Quantum Critical Point: Exploring NFL & Heisenberg's Uncertainty

[BANG!]

I was reading a paper the other day that was discussing NFL behavior in heavy fermion systems. There was a phase diagram that was plotted as a function of temperature vs. doping. In the diagram, there was a transition from a spin glass state to an NFL phase which occurred as a second order T=0 phase transition across a quantum critical point. I am familiar with the basic idea of a quantum phase transition. Namely, whereas thermal phase transitions occur due to the rise of thermal fluctiations, quantum phase transitions occur due to the fact that even when the temperature is suppressed to zero, quantum fluctations due to Heisenbergs uncertainty principle are sufficient to drive the change of state. So here's my question: How can the miniscule quantum fluctions suffice to cause a change in state. I tried looking at Wiki, and it said something about the fluctations being "scale invariant" with interactions extending across the entire system. I am not sure what they entirely mean by this nor how this could possibly occur. Could someone please explain. I would greatly appreciate it.

 

[LHarriger]

I also would like to know if someone can explain this

 

[charng]

I can provide some insight into your question about quantum critical points and Heisenberg's uncertainty principle. First, it is important to understand that quantum critical points are unique phenomena that occur at absolute zero temperature and are driven solely by quantum fluctuations.

In classical physics, phase transitions occur due to thermal fluctuations, as you mentioned. However, at absolute zero temperature, thermal fluctuations are completely suppressed, and quantum fluctuations become the dominant driving force for phase transitions. This is where Heisenberg's uncertainty principle comes into play.

Heisenberg's uncertainty principle states that there is an inherent uncertainty in the measurement of certain pairs of physical quantities, such as position and momentum, or energy and time.

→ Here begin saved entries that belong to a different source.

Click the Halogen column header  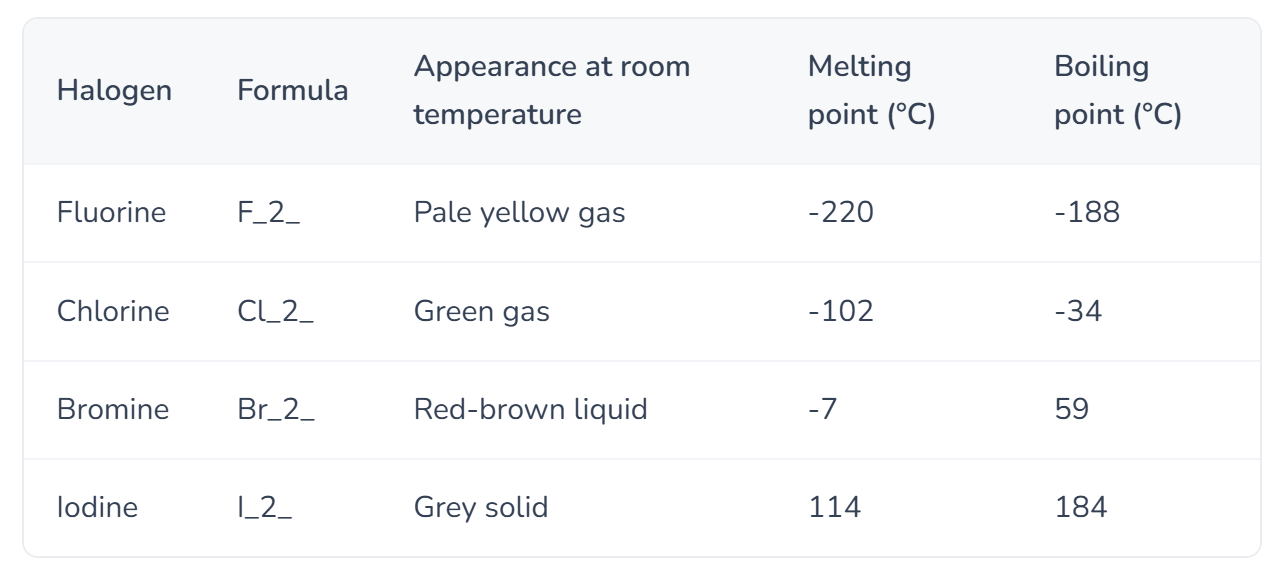[x=114, y=91]
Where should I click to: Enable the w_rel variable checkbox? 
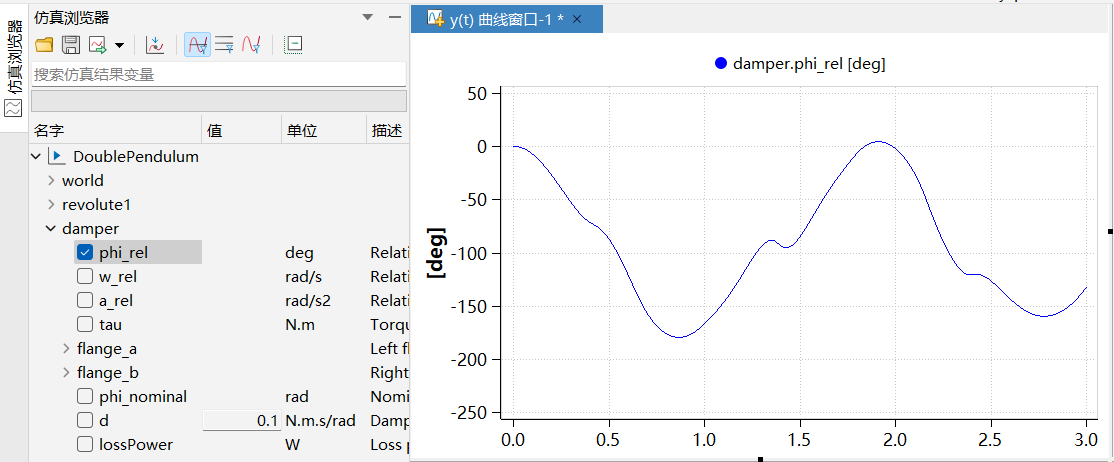point(85,277)
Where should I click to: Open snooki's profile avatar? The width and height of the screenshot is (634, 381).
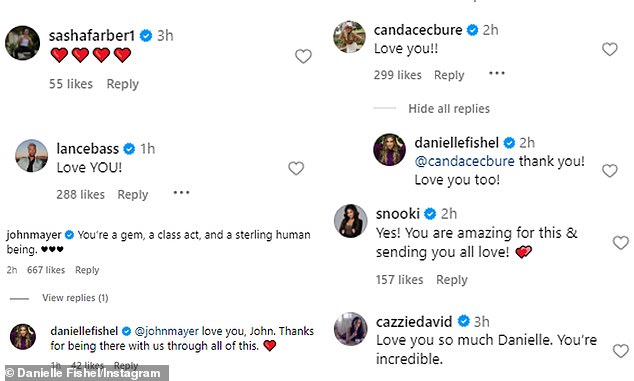click(x=351, y=221)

In the case of a quantum critical point, this uncertainty allows for the system to explore different states and transition between them, even at absolute zero temperature.

The reason why these miniscule quantum fluctuations are able to cause a change in state is because they are scale invariant. This means that they occur at all length scales, from the smallest quantum level to the entire system. This allows for interactions to extend across the entire system, leading to a collective behavior that can result in a phase transition.

In summary, the combination of absolute zero temperature, quantum fluctuations, and the scale invariance of these fluctuations allows for a quantum critical point to occur and drive a phase transition. This is a fascinating area of research that continues to be explored by scientists, and I encourage you to continue learning more about it.